REPUBLIKA.CO.ID, JAKARTA—Penembakan demi penembakan dan sebagian menewaskan anggota kepolisian dalam sebulan terakhir dinilai sebagai kegiatan terorisme. Meski belum jelas siapa dalang dibalik semuanya, polisi terus berupaya mengungkap dan melakukan sejumlah penangkapan.
Setidaknya dalam sepekan polisi menangkap delapan orang yang diduga terkait jaringan terorisme. Dari penangkapan di wiayah Cipayung, Jakarta Timur, dan Bekasi, Jawa Barat itu, polisi menyita sejumlah senjata api, rangkaian bom, dan ratusan amunisi.
“Ini jelas terorisme.
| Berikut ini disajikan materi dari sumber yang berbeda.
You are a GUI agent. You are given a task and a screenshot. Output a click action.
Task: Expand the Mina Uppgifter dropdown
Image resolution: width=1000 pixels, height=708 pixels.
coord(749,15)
Pesannya cukup sederhana, para pelaku mengirimkan sinyal kepada polisi bahwa mereka masih ada dan tetap berbahaya,” ujar Kriminolog senior Universitas Indonesia (UI) Thomas Sunaryo ketika dihubungi Republika, Sabtu (24/8).
Thomas menambahkan, cara penyampaian pesan seperti ini sudah barang tentu menjadi ancama serius. Tak hanya untuk kepolisian namun kepada masyarakat secara menyeluruh.
Ia berujar, bukan rahasia lagi saat ini teroris telah melabeli polisi sebagai musuh nomor satu mereka. Karena itulah, ia menegaskan kepolisian harus tetap bersiaga agar pengiriman ‘pesan-pesan’ selanjutnya tak pernah lagi dilakukan.
“Sebetulnya pelaku bisa siapa saja. Tapi ini bukan kriminal biasa. Kalau penjahat katakanlah maling, mereka itu takut sama polisi. Dalam kasus penembakan ini jelas, motifnya hanya ingin menghilangkan nyawa polisi, tentu ini sudah bentuk terorisme,” papar Thomas.
Thomas pun berharap agar polisi dapat segera menciduk para pelaku. Bila mereka terus diberi ruang dan waktu yang bebas, maka niscaya peristiwa serupa akan terus terulang.